While Brian Pallister’s Progressive Conservative party enjoyed a decisive win during the 2019 provincial election, the same can’t be said for incumbent Thompson MLA Kelly Bindle.
Around 11:10 p.m. on Sept. 10, Bindle and his campaign manager Jordan Katz saw the writing on the wall and conceded the race to NDP candidate Danielle Adams in person at her party headquarters on Selkirk Avenue.
After all 52 polls reported in, Elections Manitoba determined that Adams received 2,651 votes (over 50 per cent of all ballots cast), whereas Bindle only managed to capture 1,750 votes.
In a conversation with the Thompson Citizen, the PC candidate thanked his team, his supporters and his volunteers for their tireless work during his re-election campaign.
“Our team worked very hard. I can’t think of anything more we could have done,” he said.
Even though Bindle was disappointed that he won’t get to represent Thompson at a provincial level anymore, he still took solace in the fact that his party was able to form a renewed majority government after scooping up a total of 36 seats compared to the NDP’s 18.
“I'm happy our team won the game with a majority government, so we can still go forward with our agenda,” he said. “It's unfortunate that I didn't score a goal here, but I'm still glad our team won. Manitobans are in good hands.”
Bindle was first elected as Thompson’s MLA during the 2016 provincial election, when he defeated the NDP’s Steve Ashton by 185 votes to end his 35-year reign as the region’s provincial representative.
Tuesday night’s election results gave Bindle some time to reflect on some of his favourite memories from the last three years, including the opening of the rapid access to addictions medicine (RAAM) clinic and the Thompson General Hospital’s chemotherapy treatment unit.
While Bindle doesn’t have any immediate plans for the future, he did take a brief moment on Tuesday to give Adams a piece of advice now that she’s going to take over his seat in the legislature.
“Stick to the goals you’re trying to accomplish and don’t take things personally,” he said. “If someone starts taking things to heart then it just makes the job that much harder.”
Otherwise, Bindle also wanted to thank his constituents in general, whether they supported him or not during his tenure as Thompson’s MLA.
“It's been an absolute honour to serve them,” he said. “It's been very humbling and I'm very glad I got that opportunity. Not a lot of people get that opportunity.”
______
-- Work instructions --
#1 From the article on the Thompson election result, output the passage between "Around 11:10 p.m." and "his re-election campaign.", inclusive.
#2 Name every person mentioned by name in the article on the Thompson election result.

-- Input data --
______
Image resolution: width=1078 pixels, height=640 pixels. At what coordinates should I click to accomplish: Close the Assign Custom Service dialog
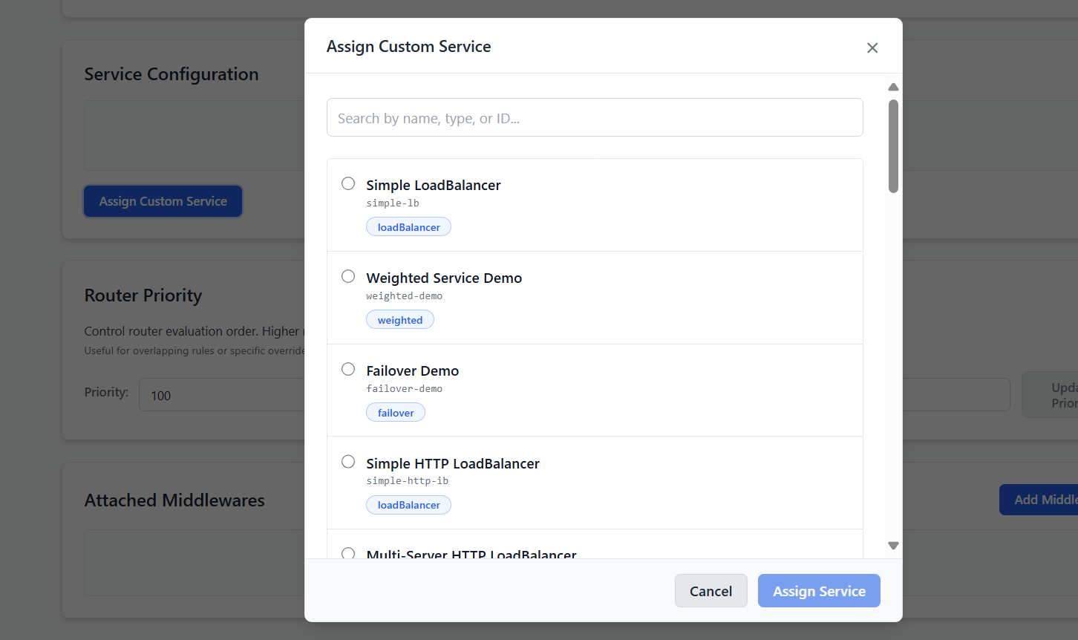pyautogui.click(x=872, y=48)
______
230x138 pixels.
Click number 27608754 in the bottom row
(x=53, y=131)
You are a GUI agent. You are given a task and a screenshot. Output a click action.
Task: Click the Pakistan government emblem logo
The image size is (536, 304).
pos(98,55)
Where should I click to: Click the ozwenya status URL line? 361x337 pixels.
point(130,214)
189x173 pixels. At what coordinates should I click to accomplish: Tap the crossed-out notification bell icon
______
-- Solutions to the problems --
#1
Around 11:10 p.m. on Sept. 10, Bindle and his campaign manager Jordan Katz saw the writing on the wall and conceded the race to NDP candidate Danielle Adams in person at her party headquarters on Selkirk Avenue.
After all 52 polls reported in, Elections Manitoba determined that Adams received 2,651 votes (over 50 per cent of all ballots cast), whereas Bindle only managed to capture 1,750 votes.
In a conversation with the Thompson Citizen, the PC candidate thanked his team, his supporters and his volunteers for their tireless work during his re-election campaign.

#2
Brian Pallister
Kelly Bindle
Jordan Katz
Danielle Adams
Steve Ashton